Certificates with unknown EKU values will have the value flagged with “Unknown Key Usage” when inspected manually - it’s possible this value presents somewhere in logs, but requires testing to confirm.
IcedID campaigns vary delivery methods
References: @pr0xylife | @Max_Mal
IcedID distributors have again changed up their TTPs, with two distinct IcedID delivery chains being observed this past week - one using the zip > iso > lnk mechanism, and another that used an rtf maldoc to deliver the payload.
Campaign #1
The campaign begins with delivery of a password-protected zip archive containing an iso. This contains <file>.png.lnk and <decoy_image>.png;
Execution of the .lnk will first open the decoy png image using start.exe;
Curl is then invoked to download the .dll payload, executing it with rundll32 at ordinal #1.
The key takeaways:
The use of a decoy image - which is a page from a finance-related document - to give the user the impression they opened the expected attachment, while the payload is downloaded and run in the background; and
The use of carets to obfuscate the command line - these are ignored when run, but will bypass simple string-based detections.
Campaign #2
VBA macros embedded in a rtf maldoc provide initial code execution;
This drops two files:
[a-zA-Z]{2}\d{3}.tmp.exe - a renamed copy of rundll32.exe;
[a-zA-Z]{2}\d{3}.tmp.dll - the IcedID payload;
The renamed executable is used to execute the IcedID dll at ordinal #1.
The key takeaways:
VBA Macros and rtf payloads are still being used - just less frequently;
The use of a BYO binary to obfuscate the use of rundll32.exe;
Despite the dropped instance of rundll32.exe being renamed, the spawned child process that executes the dll still appears with the original filename.
NetSupport RAT Campaign Summary
References: @SecurityAura | @ankit_anubhav
@SecurityAura has shared a neat summary of a recent campaign distributing the NetSupport RAT - a legitimate remote access tool abused by cyber crims - spanning from August 9 past August 18.
Key Campaign Details:
Emails (hijacked email threads) contain Google Drive/Dropbox links to download zip payloads
Unzip archive with password.
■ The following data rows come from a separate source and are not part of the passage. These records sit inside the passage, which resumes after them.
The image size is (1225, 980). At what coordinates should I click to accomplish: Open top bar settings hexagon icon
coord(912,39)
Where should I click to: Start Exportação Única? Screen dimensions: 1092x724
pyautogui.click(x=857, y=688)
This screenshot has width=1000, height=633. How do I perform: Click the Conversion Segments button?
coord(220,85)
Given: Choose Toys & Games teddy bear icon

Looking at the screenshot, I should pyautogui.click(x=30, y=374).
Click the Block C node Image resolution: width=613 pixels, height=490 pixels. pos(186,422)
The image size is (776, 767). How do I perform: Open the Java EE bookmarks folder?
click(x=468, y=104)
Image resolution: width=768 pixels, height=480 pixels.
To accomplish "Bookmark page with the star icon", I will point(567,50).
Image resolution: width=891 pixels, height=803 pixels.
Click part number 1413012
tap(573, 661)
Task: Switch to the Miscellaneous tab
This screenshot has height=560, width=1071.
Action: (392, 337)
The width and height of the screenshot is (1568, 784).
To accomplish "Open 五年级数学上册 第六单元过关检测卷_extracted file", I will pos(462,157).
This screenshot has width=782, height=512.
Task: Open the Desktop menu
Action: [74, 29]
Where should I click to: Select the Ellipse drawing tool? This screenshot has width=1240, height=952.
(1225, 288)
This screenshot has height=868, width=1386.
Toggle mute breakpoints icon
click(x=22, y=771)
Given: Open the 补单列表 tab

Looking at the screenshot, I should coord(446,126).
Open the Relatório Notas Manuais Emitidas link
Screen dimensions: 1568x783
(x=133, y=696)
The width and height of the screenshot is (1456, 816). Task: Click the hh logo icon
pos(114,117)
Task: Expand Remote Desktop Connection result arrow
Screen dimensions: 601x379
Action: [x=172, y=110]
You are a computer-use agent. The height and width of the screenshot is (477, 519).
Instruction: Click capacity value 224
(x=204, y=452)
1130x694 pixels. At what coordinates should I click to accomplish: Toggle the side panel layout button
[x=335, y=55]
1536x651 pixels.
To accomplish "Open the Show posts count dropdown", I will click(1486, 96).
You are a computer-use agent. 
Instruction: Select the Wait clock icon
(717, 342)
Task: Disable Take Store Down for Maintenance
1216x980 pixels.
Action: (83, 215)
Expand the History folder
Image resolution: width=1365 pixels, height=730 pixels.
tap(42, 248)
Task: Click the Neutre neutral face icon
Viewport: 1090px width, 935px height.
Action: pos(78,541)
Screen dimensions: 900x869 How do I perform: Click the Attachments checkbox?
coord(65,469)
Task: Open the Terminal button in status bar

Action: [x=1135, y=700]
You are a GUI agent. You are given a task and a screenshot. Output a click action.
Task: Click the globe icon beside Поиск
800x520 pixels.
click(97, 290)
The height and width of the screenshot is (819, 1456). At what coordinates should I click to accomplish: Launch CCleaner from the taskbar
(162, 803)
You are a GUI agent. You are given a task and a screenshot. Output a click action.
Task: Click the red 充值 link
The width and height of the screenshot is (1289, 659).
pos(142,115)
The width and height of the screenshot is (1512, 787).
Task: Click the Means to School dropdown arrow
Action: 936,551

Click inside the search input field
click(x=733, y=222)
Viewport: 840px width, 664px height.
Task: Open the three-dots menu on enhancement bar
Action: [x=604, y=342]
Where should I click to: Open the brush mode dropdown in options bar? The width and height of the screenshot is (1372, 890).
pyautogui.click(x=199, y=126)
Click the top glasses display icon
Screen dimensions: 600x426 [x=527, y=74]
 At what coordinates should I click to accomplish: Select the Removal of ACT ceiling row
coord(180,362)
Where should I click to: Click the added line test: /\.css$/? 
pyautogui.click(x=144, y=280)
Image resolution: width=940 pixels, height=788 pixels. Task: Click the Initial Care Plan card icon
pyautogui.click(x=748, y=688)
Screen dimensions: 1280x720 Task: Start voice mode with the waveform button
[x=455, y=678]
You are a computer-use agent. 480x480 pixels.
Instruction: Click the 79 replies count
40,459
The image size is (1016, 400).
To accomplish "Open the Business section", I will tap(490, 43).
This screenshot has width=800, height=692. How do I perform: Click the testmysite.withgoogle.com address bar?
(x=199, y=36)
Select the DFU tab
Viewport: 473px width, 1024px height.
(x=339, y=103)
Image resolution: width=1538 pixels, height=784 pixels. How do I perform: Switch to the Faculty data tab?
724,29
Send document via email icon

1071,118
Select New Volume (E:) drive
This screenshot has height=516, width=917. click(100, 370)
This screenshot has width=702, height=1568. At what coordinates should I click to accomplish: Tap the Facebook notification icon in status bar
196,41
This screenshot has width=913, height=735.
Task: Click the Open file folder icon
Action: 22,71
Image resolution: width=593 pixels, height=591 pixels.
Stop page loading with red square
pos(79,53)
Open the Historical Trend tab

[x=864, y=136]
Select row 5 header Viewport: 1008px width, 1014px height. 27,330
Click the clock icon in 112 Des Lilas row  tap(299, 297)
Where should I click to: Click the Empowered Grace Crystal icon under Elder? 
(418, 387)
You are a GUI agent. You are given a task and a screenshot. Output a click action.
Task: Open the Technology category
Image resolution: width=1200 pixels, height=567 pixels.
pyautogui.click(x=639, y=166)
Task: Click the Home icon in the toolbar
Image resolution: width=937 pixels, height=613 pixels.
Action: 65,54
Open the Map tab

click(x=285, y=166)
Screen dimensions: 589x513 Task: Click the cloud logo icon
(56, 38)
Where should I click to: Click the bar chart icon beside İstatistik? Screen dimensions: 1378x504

Executing the .lnk runs an obfuscated .ps1 script that downloads and runs the NetSupport .exe
The tricky part is the PowerShell, which uses aliases to obfuscate its intention:
If you’re looking to run a quick simulation to test your detections, @ankit_anubhav has provided a handy PoC that’ll emulate the execution chain from the initial payload invocation through to the PowerShell download cradle.